What to work on
Please rewrite the rows between the lines holding "Where should I" and "click(x=323, y=326)", inclusive, swapping "tab" for "pane" and changing nothing else. Leave the pictures out of your answer.

** START OF Dataset entries **

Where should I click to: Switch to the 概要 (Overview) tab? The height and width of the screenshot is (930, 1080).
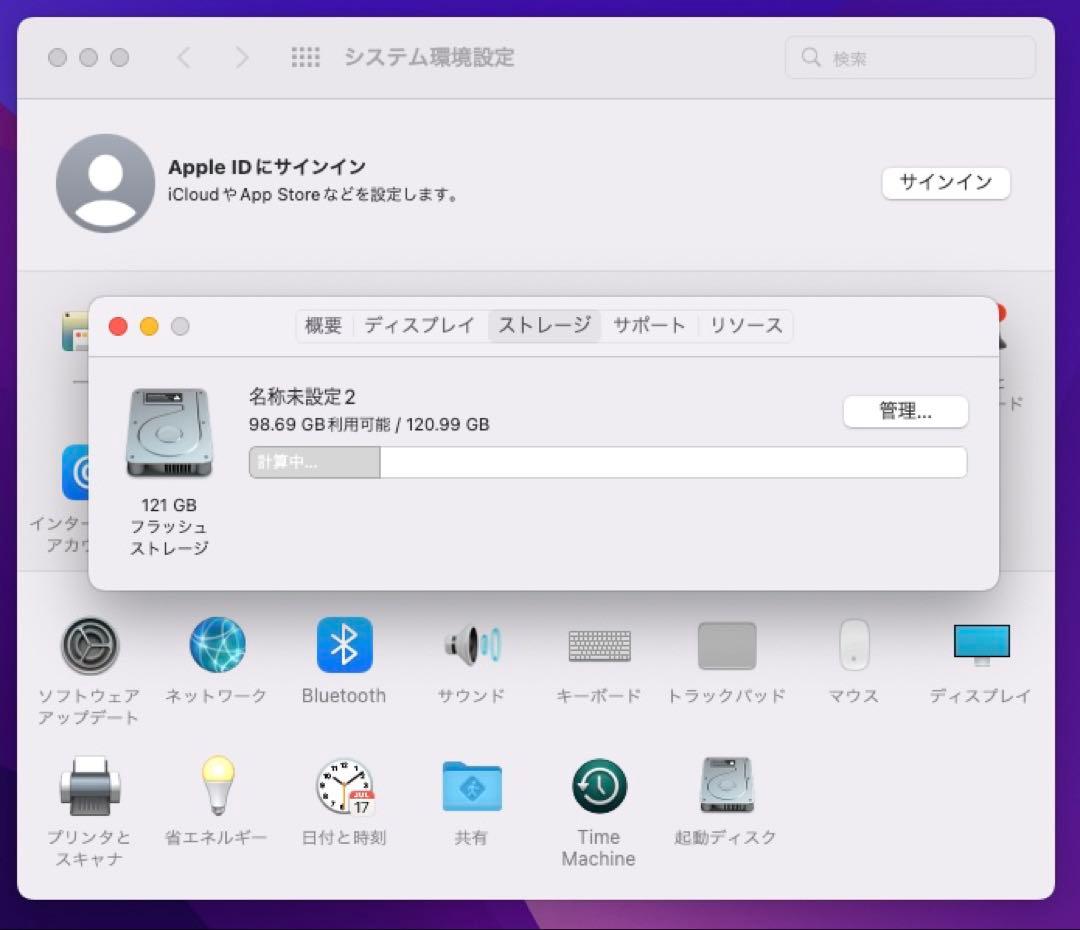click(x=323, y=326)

** END OF Dataset entries **
** START OF Dataset entries **

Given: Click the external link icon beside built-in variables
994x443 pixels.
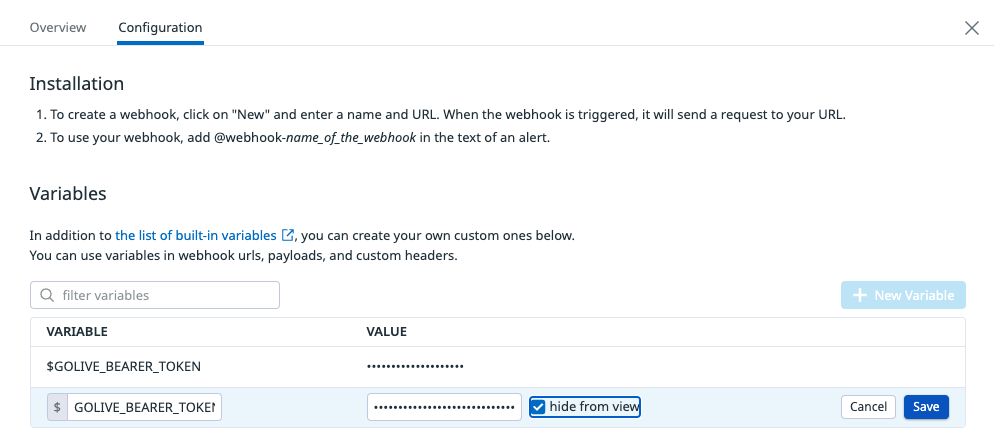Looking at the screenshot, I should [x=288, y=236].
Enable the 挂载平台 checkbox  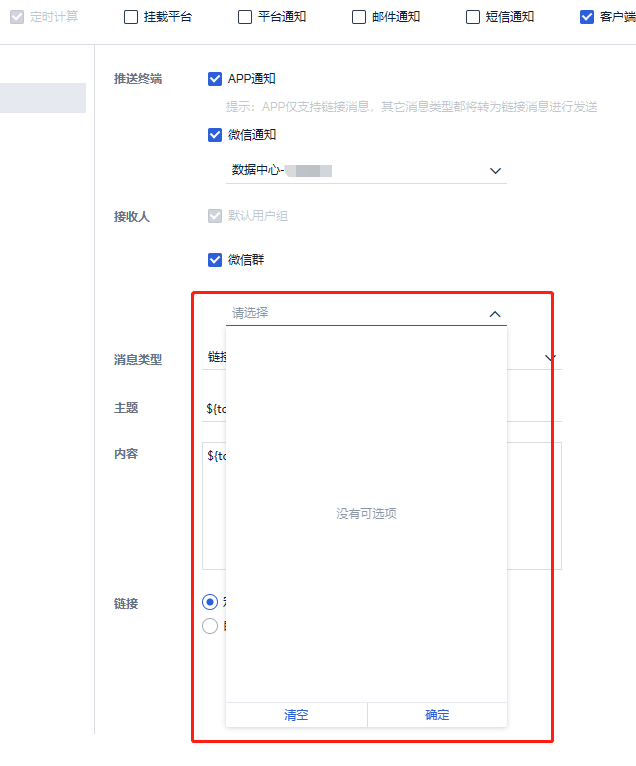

** END OF Dataset entries **

Result
Where should I click to: Switch to the 概要 (Overview) pane? The height and width of the screenshot is (930, 1080).
click(x=323, y=326)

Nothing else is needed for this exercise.